Value-added tax fraud
Any past involvement in value-added tax fraud within a supply or service chain – be it knowingly or presumptively – will result in the relevant business owner forfeiting his entitlement to input tax relief or rebate of the value-added tax concerned, as well as barring him from reliance on the “doctrine of legitimate expectation” where it has been established that he knew, or should have known, that the operations in question involved value-added tax fraud. This effectively clears the way for the inspector of value-added taxes to levy additional value-added tax charges where the information provided by the business owner had originally resulted in the latter being allowed tax relief. It makes no difference in this context whether or not the business owner himself has benefited from the value-added tax fraud.

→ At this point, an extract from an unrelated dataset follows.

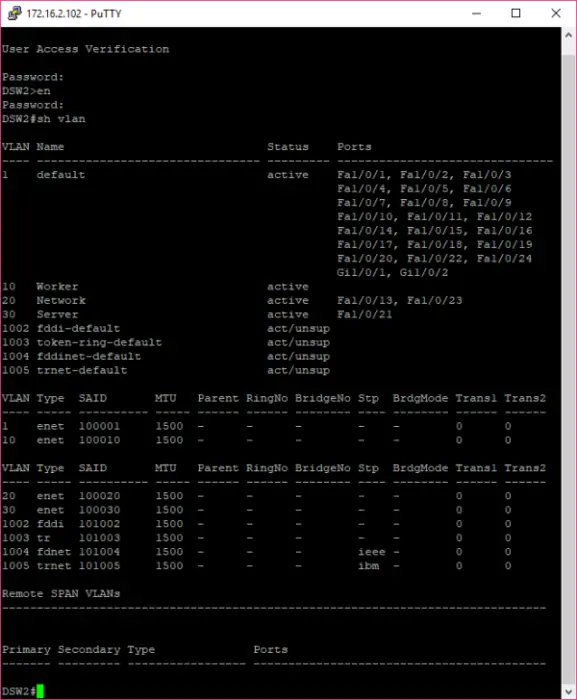Viewport: 577px width, 700px height.
Task: Click the vertical scrollbar thumb
Action: click(569, 369)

The Hague Court of Appeal was found to have been wide of the mark when it quashed certain additional value-added tax assessments levied against a business owner for earlier rebates having resulted from the business owner’s application of the reverse-charge mechanism, which mechanism the business owner had also applied to certain services he had sourced, on presentation in his own value-added tax returns as input tax of the value-added tax his suppliers had charged on to him. The suppliers for their part had refrained from settling up the value added tax with the Tax and Customs Administration, however. The conclusion of the subsequent tax investigation was that these goings-on had indeed been fraudulent. According to the Court of Appeal, the sequence of events involving the tax rebate had justified the business owner’s expectation that the inspector of taxes would not be levying additional assessments, the business owner at the pre-rebate stage having provided the tax inspector with information which had neither been inaccurate nor incomplete. The Supreme Court by contrast decided that the Court of Appeal had based its decision on an incorrect interpretation of the law or, alternatively, had failed properly to substantiate the ruling it had handed down.